-- Start Entries provided --

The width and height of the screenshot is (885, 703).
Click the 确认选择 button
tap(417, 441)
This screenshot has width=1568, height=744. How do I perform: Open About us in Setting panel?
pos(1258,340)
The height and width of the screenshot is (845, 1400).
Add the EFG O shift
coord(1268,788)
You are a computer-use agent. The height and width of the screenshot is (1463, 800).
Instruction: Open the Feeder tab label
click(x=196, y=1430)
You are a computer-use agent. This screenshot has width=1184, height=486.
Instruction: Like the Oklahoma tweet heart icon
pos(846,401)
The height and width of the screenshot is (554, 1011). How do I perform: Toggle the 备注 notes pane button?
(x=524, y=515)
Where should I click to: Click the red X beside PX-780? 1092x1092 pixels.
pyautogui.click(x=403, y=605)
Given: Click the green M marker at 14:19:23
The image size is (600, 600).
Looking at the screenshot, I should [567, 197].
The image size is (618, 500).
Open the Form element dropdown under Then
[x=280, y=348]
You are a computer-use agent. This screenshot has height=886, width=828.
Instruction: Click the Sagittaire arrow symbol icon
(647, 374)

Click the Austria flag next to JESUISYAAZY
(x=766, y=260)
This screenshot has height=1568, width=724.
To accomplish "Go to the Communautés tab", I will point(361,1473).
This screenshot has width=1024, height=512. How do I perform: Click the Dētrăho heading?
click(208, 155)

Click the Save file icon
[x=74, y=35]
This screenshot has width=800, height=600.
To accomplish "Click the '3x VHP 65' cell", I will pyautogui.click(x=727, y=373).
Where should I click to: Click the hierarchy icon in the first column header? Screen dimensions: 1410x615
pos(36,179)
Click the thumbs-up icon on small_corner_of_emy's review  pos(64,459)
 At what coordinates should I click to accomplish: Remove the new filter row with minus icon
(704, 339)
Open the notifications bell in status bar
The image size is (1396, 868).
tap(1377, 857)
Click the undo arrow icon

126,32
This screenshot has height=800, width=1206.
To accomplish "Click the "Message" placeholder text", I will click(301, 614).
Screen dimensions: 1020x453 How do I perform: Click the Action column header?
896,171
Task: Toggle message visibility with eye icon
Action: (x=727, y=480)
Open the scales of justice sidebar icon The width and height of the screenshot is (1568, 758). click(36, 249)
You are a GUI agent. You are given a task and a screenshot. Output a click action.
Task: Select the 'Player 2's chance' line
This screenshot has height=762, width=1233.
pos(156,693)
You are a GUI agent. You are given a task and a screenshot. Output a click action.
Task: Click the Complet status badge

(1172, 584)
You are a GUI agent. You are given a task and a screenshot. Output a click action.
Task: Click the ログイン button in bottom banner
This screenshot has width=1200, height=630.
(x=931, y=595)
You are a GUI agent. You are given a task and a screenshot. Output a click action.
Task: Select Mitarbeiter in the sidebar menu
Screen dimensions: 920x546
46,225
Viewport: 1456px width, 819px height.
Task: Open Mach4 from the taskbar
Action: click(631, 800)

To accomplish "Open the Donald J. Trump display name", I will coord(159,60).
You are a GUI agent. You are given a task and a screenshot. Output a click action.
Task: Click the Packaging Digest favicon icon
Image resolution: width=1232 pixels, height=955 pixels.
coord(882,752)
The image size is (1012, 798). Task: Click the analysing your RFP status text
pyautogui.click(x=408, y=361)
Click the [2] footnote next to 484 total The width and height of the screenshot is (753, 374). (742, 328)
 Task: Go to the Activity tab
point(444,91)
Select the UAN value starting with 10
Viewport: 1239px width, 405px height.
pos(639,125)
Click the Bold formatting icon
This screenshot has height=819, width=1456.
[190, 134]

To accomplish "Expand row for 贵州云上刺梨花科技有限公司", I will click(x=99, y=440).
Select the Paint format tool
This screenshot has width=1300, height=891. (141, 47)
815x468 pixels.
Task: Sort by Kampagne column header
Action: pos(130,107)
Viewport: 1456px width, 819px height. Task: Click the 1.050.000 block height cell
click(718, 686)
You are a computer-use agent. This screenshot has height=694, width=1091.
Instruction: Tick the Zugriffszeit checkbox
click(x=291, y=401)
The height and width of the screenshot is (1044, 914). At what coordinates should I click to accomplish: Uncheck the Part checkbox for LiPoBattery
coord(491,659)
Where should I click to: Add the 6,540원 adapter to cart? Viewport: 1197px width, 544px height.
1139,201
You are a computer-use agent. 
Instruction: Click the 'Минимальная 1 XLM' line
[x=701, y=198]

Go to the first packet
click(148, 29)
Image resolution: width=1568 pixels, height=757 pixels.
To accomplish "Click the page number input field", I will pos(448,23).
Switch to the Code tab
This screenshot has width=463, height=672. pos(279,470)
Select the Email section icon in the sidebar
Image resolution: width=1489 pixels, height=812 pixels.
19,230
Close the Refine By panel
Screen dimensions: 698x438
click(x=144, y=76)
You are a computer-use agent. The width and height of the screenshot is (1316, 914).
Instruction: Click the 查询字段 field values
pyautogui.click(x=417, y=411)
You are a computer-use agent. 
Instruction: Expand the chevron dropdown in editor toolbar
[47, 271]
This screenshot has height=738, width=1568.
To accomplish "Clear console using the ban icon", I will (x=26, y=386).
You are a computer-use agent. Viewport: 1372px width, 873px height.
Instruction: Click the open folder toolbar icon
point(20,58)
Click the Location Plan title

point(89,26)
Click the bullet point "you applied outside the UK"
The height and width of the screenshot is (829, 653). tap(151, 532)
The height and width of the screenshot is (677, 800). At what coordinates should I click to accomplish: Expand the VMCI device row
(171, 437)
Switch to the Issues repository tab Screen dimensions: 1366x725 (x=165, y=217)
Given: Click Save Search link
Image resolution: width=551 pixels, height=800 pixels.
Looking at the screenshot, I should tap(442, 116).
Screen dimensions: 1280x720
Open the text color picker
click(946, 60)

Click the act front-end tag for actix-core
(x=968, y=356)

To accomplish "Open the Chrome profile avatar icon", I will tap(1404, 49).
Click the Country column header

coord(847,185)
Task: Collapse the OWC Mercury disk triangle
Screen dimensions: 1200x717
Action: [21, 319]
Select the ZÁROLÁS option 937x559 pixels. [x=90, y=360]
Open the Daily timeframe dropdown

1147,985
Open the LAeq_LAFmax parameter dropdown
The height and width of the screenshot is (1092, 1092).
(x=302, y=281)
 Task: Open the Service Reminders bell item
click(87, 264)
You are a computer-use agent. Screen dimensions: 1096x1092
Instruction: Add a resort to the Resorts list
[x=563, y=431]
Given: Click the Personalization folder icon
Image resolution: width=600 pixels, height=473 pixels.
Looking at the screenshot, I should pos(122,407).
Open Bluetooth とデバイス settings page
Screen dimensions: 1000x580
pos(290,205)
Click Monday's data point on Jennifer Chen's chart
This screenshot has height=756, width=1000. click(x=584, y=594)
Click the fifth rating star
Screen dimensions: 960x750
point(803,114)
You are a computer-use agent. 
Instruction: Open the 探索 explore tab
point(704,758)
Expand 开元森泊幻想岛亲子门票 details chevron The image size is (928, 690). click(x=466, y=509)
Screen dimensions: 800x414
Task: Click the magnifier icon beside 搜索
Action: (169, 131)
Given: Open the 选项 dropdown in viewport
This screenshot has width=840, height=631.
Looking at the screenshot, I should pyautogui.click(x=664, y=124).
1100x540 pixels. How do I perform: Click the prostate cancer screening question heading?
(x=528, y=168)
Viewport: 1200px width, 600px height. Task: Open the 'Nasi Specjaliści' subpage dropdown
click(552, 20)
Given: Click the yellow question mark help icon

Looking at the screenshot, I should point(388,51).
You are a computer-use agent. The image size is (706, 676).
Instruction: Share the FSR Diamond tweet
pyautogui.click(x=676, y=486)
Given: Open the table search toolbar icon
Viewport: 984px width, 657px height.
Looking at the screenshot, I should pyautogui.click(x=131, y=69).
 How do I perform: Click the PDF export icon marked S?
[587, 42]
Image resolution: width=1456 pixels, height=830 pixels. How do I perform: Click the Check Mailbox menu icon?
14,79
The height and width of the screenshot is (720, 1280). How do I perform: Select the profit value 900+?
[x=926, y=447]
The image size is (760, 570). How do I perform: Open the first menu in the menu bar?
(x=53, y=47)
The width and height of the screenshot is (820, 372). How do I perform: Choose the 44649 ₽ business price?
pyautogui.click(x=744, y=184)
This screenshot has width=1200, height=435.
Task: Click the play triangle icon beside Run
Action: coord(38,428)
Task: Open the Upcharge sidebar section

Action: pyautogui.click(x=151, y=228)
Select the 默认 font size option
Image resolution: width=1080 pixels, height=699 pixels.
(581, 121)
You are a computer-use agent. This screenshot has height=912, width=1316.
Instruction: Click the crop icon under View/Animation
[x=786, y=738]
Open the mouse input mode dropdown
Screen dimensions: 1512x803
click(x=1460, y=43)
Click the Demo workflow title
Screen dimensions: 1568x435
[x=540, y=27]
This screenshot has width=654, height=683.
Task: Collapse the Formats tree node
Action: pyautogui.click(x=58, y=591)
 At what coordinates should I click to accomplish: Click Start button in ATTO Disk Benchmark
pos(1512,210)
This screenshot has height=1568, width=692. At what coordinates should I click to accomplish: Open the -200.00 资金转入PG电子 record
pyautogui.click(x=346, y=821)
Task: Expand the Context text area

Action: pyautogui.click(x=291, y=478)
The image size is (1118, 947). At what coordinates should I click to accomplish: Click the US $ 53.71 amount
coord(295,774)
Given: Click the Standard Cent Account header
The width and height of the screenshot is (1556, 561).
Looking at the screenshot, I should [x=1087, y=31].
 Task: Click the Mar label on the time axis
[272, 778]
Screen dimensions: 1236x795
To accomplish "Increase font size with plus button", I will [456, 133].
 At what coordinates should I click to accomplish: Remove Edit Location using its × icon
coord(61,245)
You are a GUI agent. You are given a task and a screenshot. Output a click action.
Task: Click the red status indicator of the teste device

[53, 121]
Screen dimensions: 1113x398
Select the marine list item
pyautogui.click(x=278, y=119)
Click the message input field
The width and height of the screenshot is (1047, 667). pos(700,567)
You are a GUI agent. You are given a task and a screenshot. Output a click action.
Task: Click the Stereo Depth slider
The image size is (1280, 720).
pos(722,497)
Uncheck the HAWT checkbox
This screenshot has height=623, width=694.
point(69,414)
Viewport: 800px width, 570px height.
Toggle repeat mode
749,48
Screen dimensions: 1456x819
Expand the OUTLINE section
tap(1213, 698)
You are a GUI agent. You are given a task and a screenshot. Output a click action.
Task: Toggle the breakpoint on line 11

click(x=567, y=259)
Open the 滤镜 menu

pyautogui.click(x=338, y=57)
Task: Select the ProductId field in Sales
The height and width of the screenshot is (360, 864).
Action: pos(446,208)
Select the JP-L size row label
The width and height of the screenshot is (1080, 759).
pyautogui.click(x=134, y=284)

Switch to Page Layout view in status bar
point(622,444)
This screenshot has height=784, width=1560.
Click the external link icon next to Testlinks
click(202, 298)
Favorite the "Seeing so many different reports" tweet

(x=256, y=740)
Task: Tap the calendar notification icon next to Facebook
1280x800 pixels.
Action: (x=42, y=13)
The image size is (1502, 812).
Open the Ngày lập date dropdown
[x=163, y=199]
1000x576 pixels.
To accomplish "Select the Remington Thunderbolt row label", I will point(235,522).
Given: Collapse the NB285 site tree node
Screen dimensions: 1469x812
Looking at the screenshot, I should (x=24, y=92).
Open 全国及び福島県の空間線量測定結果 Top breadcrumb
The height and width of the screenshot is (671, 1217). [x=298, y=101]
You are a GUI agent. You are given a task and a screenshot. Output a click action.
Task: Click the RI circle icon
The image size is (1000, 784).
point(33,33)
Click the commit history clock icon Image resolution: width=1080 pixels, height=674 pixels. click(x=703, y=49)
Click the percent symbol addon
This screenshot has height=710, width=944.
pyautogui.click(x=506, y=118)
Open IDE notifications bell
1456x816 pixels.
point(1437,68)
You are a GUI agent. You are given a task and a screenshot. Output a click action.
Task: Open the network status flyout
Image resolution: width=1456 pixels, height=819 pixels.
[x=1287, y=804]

-- End Entries provided --

*Instructions for the task*.
Turn the stored records, starting with the line containing "Screen dimensions: 1280x720" and going on through the line containing "click(87, 264)", into a Markdown table with columns named Row and Text. Number each row and leave out blank lines.

*Reply*.
| Row | Text |
|---|---|
| 1 | Screen dimensions: 1280x720 |
| 2 | Open the text color picker |
| 3 | click(946, 60) |
| 4 | Click the act front-end tag for actix-core |
| 5 | (x=968, y=356) |
| 6 | To accomplish "Open the Chrome profile avatar icon", I will tap(1404, 49). |
| 7 | Click the Country column header |
| 8 | coord(847,185) |
| 9 | Task: Collapse the OWC Mercury disk triangle |
| 10 | Screen dimensions: 1200x717 |
| 11 | Action: [21, 319] |
| 12 | Select the ZÁROLÁS option 937x559 pixels. [x=90, y=360] |
| 13 | Open the Daily timeframe dropdown |
| 14 | 1147,985 |
| 15 | Open the LAeq_LAFmax parameter dropdown |
| 16 | The height and width of the screenshot is (1092, 1092). |
| 17 | (x=302, y=281) |
| 18 |  Task: Open the Service Reminders bell item |
| 19 | click(87, 264) |